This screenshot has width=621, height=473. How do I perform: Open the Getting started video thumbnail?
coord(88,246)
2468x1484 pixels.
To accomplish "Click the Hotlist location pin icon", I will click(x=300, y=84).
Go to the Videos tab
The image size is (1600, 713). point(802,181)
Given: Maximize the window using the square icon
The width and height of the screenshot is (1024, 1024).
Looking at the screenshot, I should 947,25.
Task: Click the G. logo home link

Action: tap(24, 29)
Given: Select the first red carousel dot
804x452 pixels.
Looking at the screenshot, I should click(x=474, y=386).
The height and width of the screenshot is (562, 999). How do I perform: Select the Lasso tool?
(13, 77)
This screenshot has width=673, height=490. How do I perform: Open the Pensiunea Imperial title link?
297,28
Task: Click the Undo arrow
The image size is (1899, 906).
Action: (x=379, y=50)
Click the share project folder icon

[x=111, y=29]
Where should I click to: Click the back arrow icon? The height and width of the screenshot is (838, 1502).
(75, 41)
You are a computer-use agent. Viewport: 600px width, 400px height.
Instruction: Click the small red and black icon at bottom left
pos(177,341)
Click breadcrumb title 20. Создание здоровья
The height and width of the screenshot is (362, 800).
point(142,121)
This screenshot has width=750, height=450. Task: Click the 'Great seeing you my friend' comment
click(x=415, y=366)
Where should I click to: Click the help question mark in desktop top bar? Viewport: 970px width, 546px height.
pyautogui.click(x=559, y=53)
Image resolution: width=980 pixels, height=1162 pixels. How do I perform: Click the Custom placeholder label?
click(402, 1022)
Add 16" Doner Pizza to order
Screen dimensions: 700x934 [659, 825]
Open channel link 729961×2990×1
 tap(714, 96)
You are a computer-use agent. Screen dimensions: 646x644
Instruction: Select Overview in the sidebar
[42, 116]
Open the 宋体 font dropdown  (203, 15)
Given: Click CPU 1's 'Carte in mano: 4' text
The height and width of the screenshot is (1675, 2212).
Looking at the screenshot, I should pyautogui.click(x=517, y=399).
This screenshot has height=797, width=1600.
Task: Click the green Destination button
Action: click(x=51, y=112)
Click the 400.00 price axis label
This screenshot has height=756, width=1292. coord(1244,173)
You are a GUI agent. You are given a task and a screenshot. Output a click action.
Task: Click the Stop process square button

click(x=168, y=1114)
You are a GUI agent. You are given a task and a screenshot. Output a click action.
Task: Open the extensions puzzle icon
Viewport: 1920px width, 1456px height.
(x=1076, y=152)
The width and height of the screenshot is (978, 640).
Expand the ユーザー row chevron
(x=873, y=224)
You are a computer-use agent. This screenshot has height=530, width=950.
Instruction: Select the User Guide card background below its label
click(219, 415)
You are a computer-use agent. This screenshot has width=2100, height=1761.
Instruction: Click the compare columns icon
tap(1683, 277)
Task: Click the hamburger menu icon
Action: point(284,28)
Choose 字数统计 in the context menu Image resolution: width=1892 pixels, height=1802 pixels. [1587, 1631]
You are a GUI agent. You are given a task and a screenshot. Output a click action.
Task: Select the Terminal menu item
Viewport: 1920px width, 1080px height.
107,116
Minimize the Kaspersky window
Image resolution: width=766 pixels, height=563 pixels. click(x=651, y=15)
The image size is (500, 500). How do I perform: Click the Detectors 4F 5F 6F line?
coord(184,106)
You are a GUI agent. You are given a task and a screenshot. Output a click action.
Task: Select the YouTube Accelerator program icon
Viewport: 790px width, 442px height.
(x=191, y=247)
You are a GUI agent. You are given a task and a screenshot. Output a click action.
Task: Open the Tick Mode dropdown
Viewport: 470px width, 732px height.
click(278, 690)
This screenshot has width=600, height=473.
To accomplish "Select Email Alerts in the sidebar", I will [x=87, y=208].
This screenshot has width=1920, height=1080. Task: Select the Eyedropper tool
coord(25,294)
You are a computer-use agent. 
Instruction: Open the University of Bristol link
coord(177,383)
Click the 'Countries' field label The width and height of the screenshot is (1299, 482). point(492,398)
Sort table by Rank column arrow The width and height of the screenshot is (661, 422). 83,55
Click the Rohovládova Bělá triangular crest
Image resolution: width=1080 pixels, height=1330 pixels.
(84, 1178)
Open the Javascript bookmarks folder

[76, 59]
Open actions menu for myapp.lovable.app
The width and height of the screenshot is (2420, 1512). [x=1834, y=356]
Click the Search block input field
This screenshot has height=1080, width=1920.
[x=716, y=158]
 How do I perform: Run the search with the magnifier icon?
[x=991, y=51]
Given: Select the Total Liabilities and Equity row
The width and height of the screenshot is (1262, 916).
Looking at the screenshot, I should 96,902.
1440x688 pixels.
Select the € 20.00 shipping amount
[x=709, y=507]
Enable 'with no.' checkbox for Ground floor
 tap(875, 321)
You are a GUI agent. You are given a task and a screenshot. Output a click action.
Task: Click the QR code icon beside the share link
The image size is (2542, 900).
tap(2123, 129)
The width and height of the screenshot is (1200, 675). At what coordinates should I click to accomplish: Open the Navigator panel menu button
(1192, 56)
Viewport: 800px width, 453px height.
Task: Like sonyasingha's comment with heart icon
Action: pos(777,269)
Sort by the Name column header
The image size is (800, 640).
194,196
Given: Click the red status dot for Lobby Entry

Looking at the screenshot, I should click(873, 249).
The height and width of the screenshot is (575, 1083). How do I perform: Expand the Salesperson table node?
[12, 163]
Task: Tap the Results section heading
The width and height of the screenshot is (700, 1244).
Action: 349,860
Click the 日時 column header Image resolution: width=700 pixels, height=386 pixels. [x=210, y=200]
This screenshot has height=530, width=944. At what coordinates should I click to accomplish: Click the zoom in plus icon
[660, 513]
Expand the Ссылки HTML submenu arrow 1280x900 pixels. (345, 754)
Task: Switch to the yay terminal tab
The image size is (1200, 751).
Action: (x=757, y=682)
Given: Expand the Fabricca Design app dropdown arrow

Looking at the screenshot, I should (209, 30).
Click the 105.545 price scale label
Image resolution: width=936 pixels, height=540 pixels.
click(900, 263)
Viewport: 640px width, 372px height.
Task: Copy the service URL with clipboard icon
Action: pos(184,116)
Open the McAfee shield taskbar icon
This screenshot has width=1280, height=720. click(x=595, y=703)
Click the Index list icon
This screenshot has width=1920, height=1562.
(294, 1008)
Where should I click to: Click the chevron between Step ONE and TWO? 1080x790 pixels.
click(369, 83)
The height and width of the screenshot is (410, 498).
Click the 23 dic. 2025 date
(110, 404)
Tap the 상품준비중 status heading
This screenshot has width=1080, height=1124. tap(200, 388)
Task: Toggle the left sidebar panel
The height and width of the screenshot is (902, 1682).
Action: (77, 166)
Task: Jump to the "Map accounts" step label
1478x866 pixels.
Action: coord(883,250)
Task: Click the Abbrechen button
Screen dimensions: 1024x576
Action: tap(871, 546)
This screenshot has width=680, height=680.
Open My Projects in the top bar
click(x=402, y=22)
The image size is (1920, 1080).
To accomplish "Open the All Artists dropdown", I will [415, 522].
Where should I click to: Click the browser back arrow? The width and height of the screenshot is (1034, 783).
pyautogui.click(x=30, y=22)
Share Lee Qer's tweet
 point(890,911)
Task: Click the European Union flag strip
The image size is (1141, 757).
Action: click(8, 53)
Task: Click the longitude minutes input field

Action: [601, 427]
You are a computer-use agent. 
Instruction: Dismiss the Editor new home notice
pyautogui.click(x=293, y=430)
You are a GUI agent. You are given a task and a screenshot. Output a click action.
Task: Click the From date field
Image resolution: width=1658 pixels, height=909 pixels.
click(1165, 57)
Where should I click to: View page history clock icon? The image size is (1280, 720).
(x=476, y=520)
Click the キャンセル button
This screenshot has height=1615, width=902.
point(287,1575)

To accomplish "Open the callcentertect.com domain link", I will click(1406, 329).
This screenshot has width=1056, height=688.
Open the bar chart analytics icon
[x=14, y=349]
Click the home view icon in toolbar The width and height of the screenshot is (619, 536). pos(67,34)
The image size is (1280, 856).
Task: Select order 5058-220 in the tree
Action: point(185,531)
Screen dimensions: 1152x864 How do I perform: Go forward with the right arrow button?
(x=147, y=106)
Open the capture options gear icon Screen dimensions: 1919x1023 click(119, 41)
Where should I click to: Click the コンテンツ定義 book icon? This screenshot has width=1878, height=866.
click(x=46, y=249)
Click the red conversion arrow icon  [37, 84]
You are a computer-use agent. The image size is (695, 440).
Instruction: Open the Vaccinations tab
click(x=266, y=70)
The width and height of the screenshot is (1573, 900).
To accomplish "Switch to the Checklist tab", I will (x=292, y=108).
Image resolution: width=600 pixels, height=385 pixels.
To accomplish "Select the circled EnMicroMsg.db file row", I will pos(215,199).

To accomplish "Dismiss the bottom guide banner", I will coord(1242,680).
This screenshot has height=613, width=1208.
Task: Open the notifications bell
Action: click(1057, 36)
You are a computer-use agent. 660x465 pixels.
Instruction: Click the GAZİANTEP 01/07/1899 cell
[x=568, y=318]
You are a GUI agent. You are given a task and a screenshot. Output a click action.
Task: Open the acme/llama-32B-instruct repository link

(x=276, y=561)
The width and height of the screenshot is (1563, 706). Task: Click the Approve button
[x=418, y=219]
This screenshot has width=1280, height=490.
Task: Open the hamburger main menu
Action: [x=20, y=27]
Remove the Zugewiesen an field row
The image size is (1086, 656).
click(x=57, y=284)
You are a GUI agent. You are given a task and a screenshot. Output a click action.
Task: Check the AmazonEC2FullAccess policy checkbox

* * *

YOUR TASK: Reproduce verbatim the items starting at the line containing "Task: Jump to" and ending at the line containing "Open the capture", both lines included.

WRITTEN RESPONSE:
Task: Jump to the "Map accounts" step label
1478x866 pixels.
Action: coord(883,250)
Task: Click the Abbrechen button
Screen dimensions: 1024x576
Action: tap(871, 546)
This screenshot has width=680, height=680.
Open My Projects in the top bar
click(x=402, y=22)
The image size is (1920, 1080).
To accomplish "Open the All Artists dropdown", I will [415, 522].
Where should I click to: Click the browser back arrow? The width and height of the screenshot is (1034, 783).
pyautogui.click(x=30, y=22)
Share Lee Qer's tweet
 point(890,911)
Task: Click the European Union flag strip
The image size is (1141, 757).
Action: click(8, 53)
Task: Click the longitude minutes input field

Action: [601, 427]
You are a computer-use agent. 
Instruction: Dismiss the Editor new home notice
pyautogui.click(x=293, y=430)
You are a GUI agent. You are given a task and a screenshot. Output a click action.
Task: Click the From date field
Image resolution: width=1658 pixels, height=909 pixels.
click(1165, 57)
Where should I click to: View page history clock icon? The image size is (1280, 720).
(x=476, y=520)
Click the キャンセル button
This screenshot has height=1615, width=902.
point(287,1575)

To accomplish "Open the callcentertect.com domain link", I will click(1406, 329).
This screenshot has width=1056, height=688.
Open the bar chart analytics icon
[x=14, y=349]
Click the home view icon in toolbar The width and height of the screenshot is (619, 536). pos(67,34)
The image size is (1280, 856).
Task: Select order 5058-220 in the tree
Action: point(185,531)
Screen dimensions: 1152x864 How do I perform: Go forward with the right arrow button?
(x=147, y=106)
Open the capture options gear icon Screen dimensions: 1919x1023 click(119, 41)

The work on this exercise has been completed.